While Darcy does not have to wait the two years, nor watch Elizabeth with another man, he does not have any confidence of her ever returning his affections, up until the time he asks for her for her hand a second time.
“You are too generous to trifle with me.” [he said.] “If your feelings are still what they were last April, tell me so at once. My affections and wishes are unchanged, but one word from you will silence me on this subject for ever.”
They were both willing to put their hearts on the line, again, to obtain the one thing that they wanted most, the love of their beloved.
With baited breath they waited after their declaration of adoration. The seconds feel like hours. They wait, not knowing what the reply will be. They wait for the words that will either bring them eternal joy, or will take them back to a longing and wistful yearning.

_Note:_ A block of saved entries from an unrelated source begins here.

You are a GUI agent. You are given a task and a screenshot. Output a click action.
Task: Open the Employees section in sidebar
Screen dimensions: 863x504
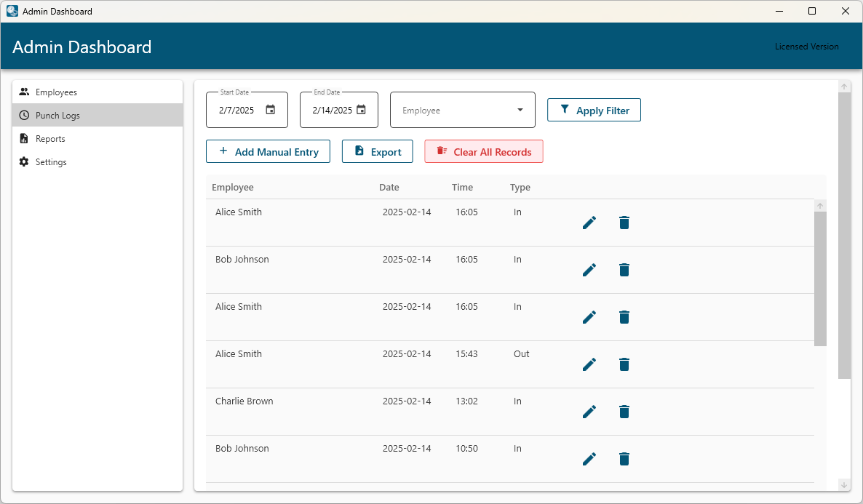click(x=56, y=92)
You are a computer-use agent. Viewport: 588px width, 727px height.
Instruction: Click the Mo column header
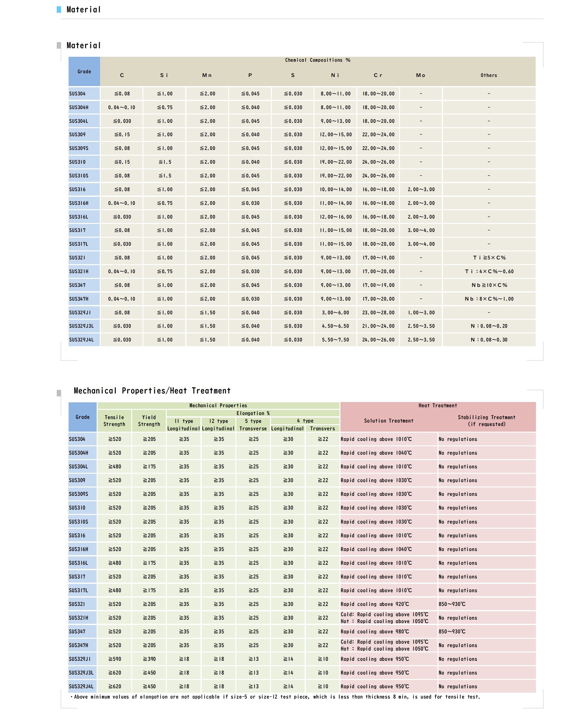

We do not read the exact response of Elizabeth; that is up to the imagination of the reader. We do know that the usually articulate and well-spoken Elizabeth is taken aback and thrown into a moment of astonishment by the sincerity and steadfastness of Darcy’s attachment. She manages to stammer out that her opinion of him had completely changed for the better.
Anne’s response to Gil is one that will forever ring in my ear. She simply looks up into his face, smiles, and whispers,
“I don’t want sunbursts, or marble halls, I just want you.”